Requirement = Once you reach the line containing "Click the EXODUS TRADING title text" in the entries below, write out that line and each one after it down to the line containing "The image size is (1512, 794).", exactly and with nothing added.

Collected data entries =
Start of Block

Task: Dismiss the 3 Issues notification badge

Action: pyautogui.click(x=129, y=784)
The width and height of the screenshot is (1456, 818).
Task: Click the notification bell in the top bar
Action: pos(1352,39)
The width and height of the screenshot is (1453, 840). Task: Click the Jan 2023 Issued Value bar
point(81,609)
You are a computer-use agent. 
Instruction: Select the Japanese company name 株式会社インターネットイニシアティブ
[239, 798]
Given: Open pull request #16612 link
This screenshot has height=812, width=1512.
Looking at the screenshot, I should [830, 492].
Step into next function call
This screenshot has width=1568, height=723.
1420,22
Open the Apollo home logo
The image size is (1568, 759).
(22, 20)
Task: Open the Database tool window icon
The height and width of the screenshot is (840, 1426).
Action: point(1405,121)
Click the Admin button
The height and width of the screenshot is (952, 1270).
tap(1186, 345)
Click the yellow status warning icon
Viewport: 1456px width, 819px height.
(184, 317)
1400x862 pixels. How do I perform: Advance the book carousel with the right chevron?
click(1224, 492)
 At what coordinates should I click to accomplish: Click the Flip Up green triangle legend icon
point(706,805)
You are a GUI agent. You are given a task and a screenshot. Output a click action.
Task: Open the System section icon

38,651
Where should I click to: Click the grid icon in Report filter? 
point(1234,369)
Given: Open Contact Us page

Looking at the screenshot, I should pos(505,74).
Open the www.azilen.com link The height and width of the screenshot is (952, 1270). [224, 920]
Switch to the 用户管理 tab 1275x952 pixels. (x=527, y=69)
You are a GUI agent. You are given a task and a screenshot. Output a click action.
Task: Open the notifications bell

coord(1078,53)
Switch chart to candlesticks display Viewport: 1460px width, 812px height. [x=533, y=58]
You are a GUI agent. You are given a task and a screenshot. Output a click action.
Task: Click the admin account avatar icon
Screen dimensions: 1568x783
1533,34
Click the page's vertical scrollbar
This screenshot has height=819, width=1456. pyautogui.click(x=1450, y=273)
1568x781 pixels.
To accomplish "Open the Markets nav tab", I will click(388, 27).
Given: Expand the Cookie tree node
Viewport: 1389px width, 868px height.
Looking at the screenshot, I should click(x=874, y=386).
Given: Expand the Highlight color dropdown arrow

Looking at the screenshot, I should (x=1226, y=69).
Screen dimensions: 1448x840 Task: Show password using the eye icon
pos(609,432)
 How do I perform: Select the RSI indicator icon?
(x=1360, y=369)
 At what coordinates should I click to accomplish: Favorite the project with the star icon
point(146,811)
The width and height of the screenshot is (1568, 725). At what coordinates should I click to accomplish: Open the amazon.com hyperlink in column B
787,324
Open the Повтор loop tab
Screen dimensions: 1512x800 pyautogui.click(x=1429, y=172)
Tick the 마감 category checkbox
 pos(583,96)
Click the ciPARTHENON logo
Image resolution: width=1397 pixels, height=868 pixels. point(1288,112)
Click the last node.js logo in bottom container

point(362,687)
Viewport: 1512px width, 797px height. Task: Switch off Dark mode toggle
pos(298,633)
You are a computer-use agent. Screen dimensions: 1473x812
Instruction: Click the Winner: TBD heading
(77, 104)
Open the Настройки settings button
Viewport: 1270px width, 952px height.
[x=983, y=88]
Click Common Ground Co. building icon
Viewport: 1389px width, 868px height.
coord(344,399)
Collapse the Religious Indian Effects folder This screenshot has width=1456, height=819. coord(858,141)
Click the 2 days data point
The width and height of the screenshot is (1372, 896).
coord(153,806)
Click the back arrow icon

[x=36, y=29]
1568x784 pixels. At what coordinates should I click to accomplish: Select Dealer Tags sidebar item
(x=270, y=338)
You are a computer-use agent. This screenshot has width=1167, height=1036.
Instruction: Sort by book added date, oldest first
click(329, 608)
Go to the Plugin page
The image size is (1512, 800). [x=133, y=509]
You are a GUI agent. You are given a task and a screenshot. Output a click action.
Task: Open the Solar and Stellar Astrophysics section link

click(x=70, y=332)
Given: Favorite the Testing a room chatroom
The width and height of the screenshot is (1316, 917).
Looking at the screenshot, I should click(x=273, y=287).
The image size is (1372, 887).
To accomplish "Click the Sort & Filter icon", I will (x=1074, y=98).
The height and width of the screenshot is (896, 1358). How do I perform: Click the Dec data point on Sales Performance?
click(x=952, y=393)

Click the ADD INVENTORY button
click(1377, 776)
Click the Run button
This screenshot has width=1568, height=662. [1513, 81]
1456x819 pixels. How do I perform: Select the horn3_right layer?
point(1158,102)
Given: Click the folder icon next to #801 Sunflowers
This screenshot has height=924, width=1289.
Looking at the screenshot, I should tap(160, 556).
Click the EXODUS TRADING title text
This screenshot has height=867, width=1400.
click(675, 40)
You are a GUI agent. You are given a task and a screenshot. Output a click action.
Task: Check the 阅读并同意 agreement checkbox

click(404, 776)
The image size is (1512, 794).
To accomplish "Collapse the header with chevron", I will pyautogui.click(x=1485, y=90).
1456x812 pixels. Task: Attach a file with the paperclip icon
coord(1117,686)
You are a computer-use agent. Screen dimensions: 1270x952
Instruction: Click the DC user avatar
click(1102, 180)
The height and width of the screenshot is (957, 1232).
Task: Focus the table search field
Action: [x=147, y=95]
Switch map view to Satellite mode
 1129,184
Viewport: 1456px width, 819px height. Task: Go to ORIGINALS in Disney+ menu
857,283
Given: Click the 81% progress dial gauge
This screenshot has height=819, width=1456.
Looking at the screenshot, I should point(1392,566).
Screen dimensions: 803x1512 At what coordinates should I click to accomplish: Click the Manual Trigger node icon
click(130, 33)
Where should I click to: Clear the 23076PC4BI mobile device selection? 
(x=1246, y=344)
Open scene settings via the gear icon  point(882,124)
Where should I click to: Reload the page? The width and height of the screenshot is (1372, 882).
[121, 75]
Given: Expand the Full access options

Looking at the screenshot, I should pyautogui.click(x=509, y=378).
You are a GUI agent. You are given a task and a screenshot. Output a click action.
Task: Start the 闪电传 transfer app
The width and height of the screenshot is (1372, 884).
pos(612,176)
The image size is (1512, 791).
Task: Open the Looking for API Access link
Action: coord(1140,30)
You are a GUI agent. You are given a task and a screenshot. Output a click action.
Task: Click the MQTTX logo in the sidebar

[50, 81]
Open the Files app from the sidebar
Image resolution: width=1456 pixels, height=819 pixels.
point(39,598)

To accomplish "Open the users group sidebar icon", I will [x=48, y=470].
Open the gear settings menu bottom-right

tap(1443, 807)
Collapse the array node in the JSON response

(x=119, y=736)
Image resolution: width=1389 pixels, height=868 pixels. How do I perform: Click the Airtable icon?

End of Block

Result =
Click the EXODUS TRADING title text
This screenshot has height=867, width=1400.
click(675, 40)
You are a GUI agent. You are given a task and a screenshot. Output a click action.
Task: Check the 阅读并同意 agreement checkbox

click(404, 776)
The image size is (1512, 794).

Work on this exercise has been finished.